今はもう違う世界のことだと思えば、落ち着いてきた。
「平気、大きな声苦手みたい」
「そっか、人の多いところはバラ祭りくらいしか来ないもんね。しばらくこのまま休んでいよう」
クレメンスの気遣いに小さく頷くと、温かな手が離れていった。
温もりを失った手が冷えるような感覚が不思議だった。
そのままチマチマと残っていたクレープを食べていると、いつもの調子を取り戻しクレメンスと話す。
リーゼロッテのその様子に、クレメンスはホッとした表情で静かに相槌を打ってくれる。
ふいににゅっと二人の前にピンクのバラが突きつけられた。
「お二人さんバラをどうぞ」
陽気そうな男が片手にバラのいっぱい入った籠を下げて、二人に一輪差し出してきたのだ。
バラ祭りには、愛する人の髪へバラを挿し、手の甲にキスをして告白するという風習がある。
毎年そんなものとは無縁だったけれど、年頃に成長してきているからだろうか。
バラを貰うなど初めてだった。
「あ、あの、僕達はそんなんじゃ!」
いつもの落ち着きはどこへやら。
クレメンスが一気に顔を赤くしてバラを断ろうとしたけれど。
「まあまあ、ほら」
男は強引にクレメンスにバラを握らせると、また別の人の所へと軽やかな足取りで行ってしまった。
残されたクレメンスはどうしようといった風に、自分の持っているピンクのバラを見下ろしている。
「いいじゃない貰っときなさいよ」
「僕が持ってても……」
困ったように眉を下げるので。
「じゃあ挿していいわよ」
ほらとクレメンスに横顔を近づけると。
「い、いいの!?」
「手が塞がったままだと困るでしょ」
「……そうだね」
クレープの最後の一口を口に放り込むと、クレメンスの長い指が左側の髪にバラを挿しいれた。
さすがにキスはしないけれど。
「よし!次いくわよ」
ひょいとベンチから立ち上がる。
「お腹壊すからほどほどにね」
そんな会話をして、なんだかんだと食べ物だけでなく雑貨屋なんかも見回っていると夕方になっていた。
「リジーそろそろ帰ろう」
「えぇーこれから花火なのに?」
不満いっぱいにぶうたれれば、クレメンスは仕方がないよと苦笑した。
「さすがに夜までは許可でないよ。
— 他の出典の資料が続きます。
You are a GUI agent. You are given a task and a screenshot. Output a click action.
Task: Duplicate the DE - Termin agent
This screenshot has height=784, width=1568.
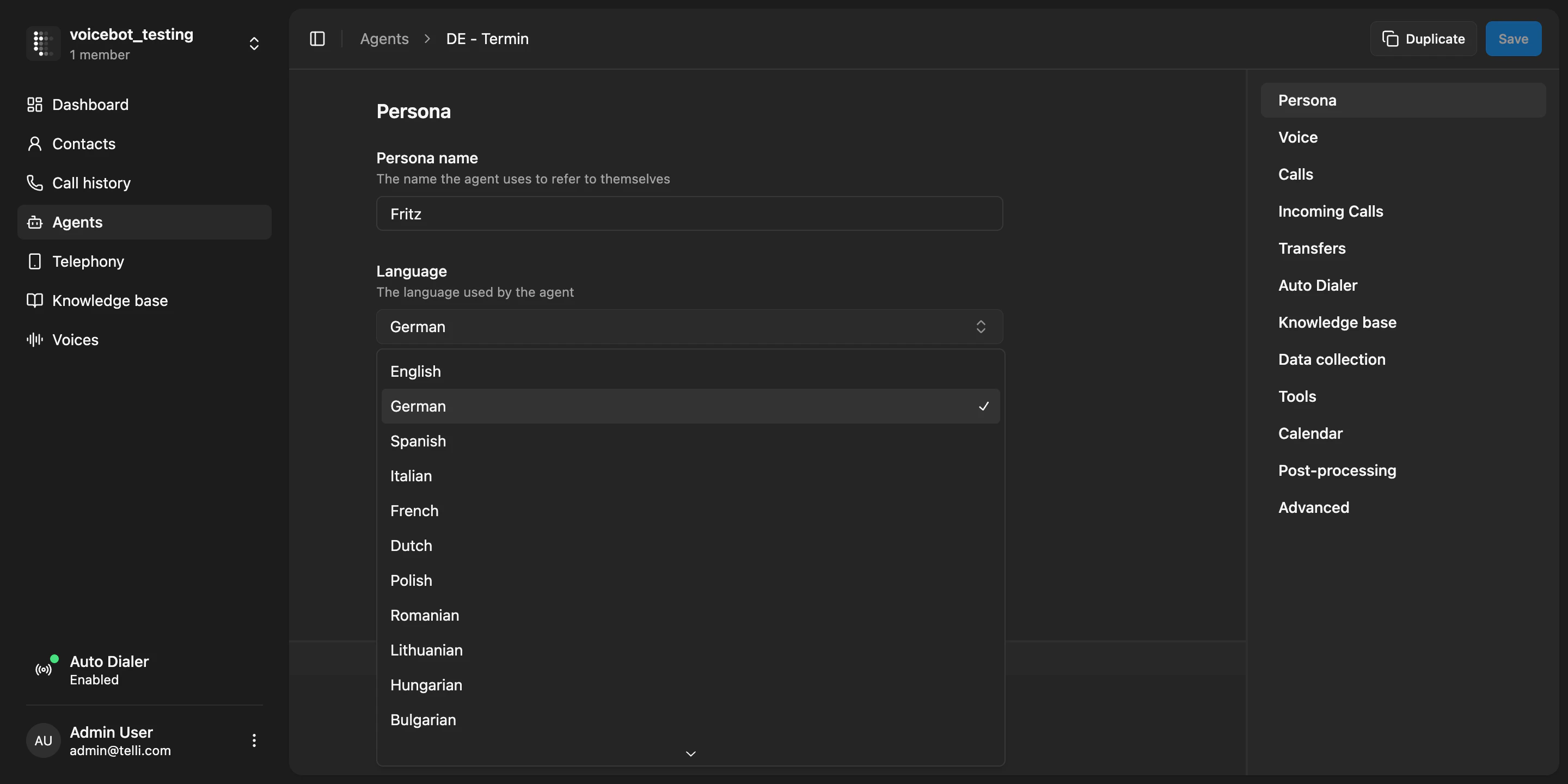tap(1423, 38)
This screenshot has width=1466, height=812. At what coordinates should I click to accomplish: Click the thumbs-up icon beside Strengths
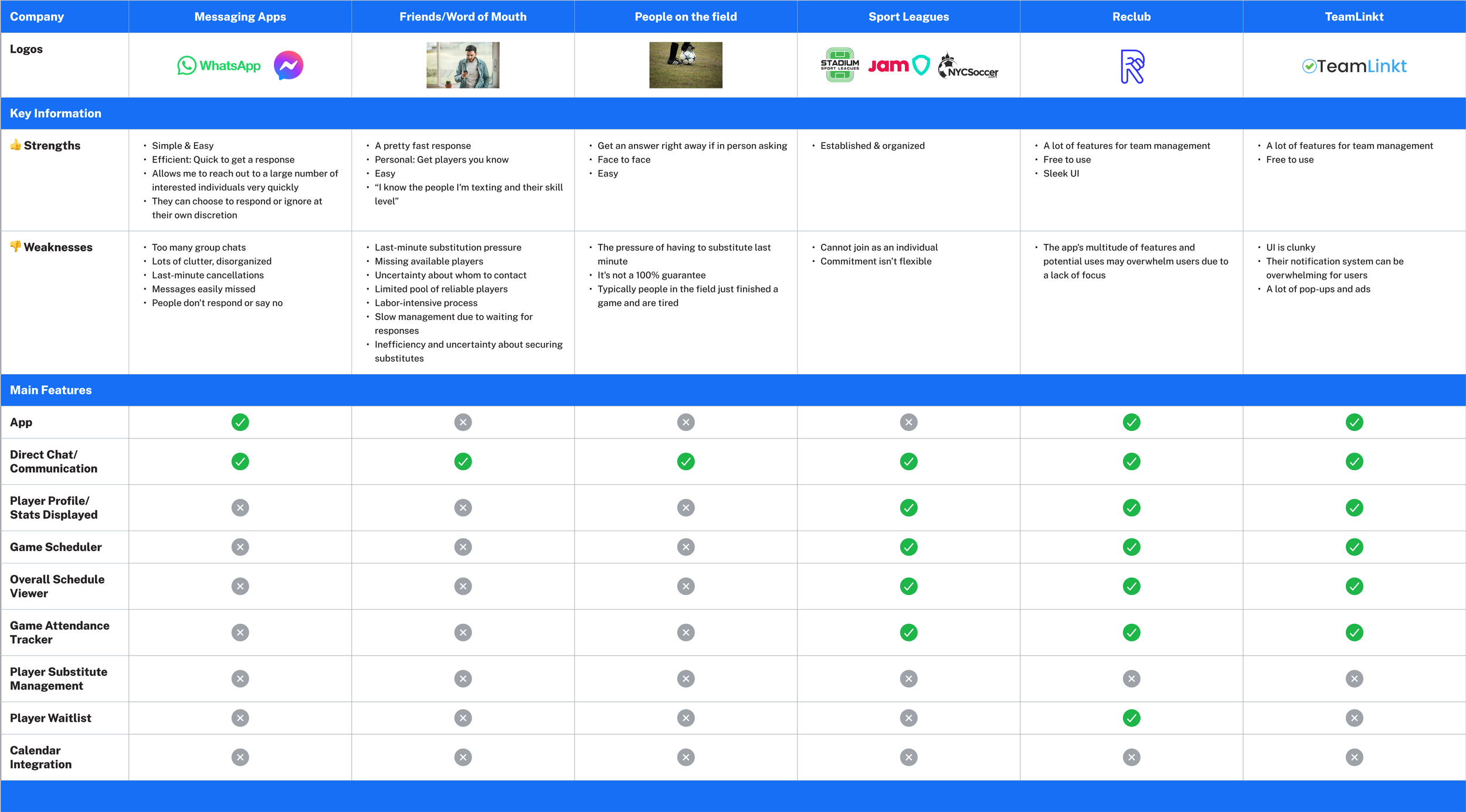tap(15, 145)
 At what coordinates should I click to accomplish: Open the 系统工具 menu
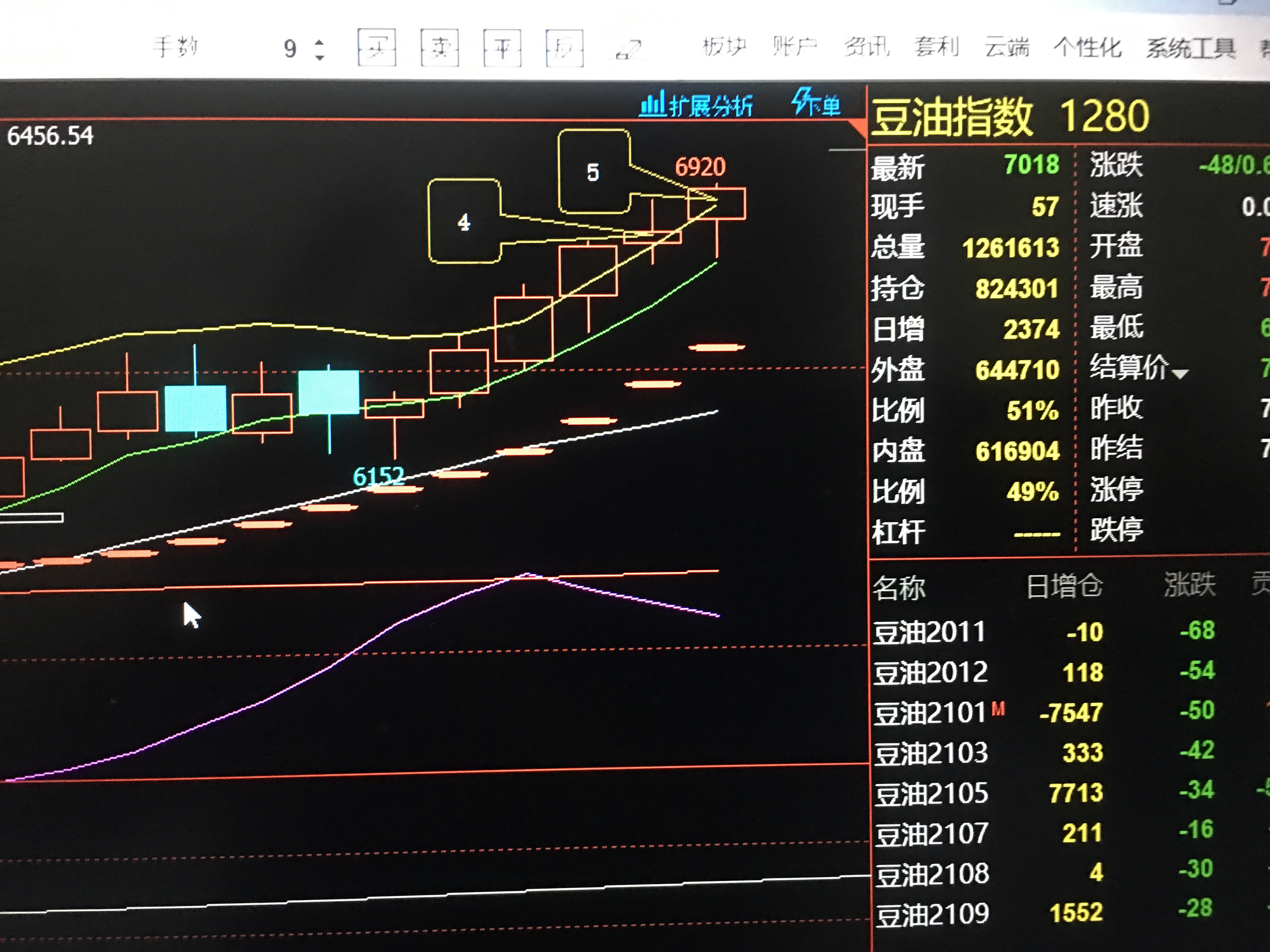[x=1191, y=48]
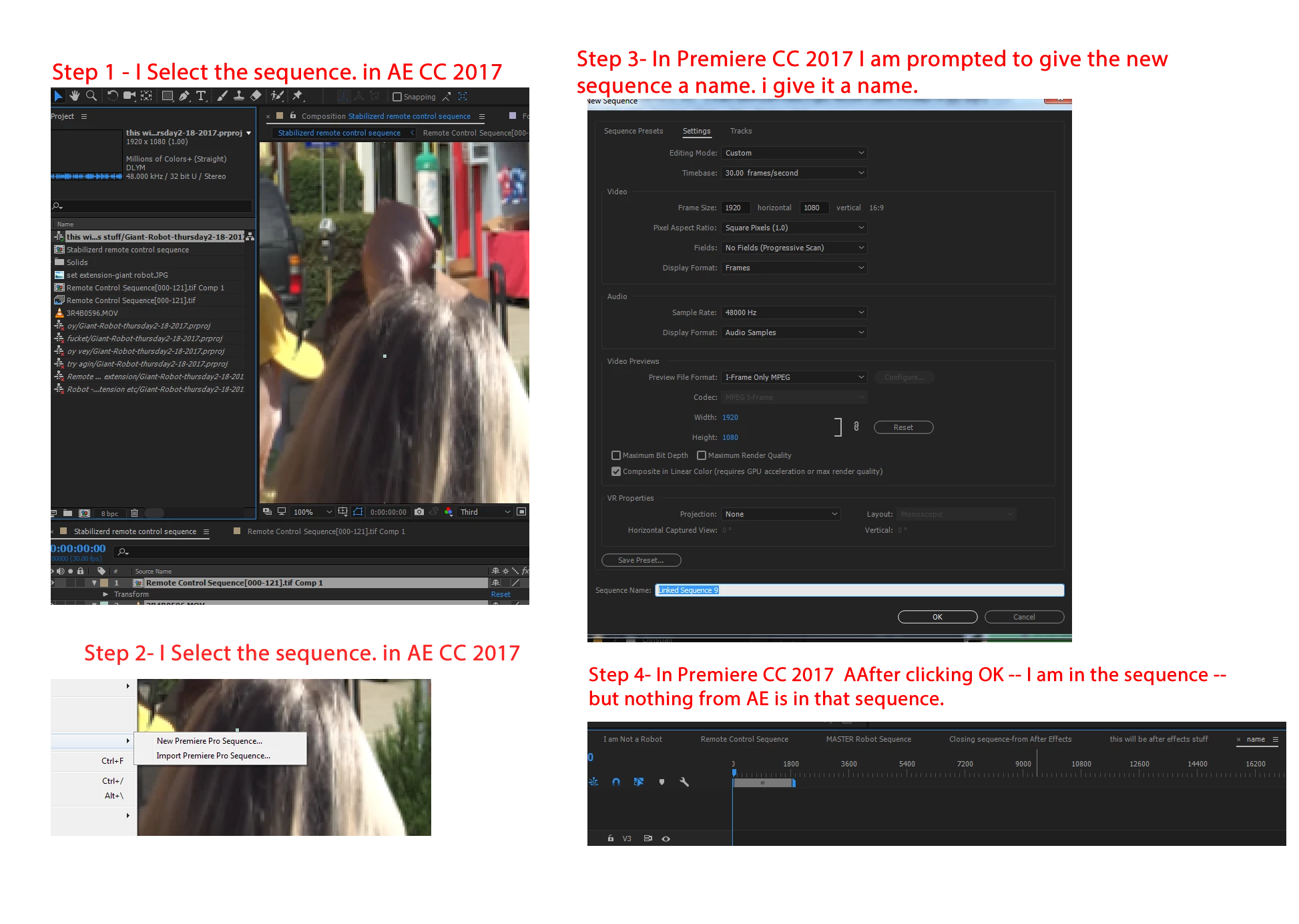1299x924 pixels.
Task: Uncheck Composite in Linear Color
Action: [x=616, y=471]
リジーも僕も」
「そうよねえ」
あーあと未練がましくも、クレメンスに家まで送ってもらうべく歩き出した。
「まだ帰りたくないな」
唇を尖らせるリーゼロッテに。
「また来年くればいいよ」
クレメンスが慰めるようにぽんと背中を小さく叩いた。
「そうね、来年も約束よ!」
「……僕と?」
力いっぱい約束と口にしたら驚いたようにクレメンスがアメジスト色の瞳を見張った。
「なによ、嫌なの?」
心外そうにその顔を見上げると。
「ううん、一緒に行こう。約束」
ずいぶんと自分より背の高い幼馴染を見上げると、クレメンスは嬉しそうに瞳をしんなりとさせていた。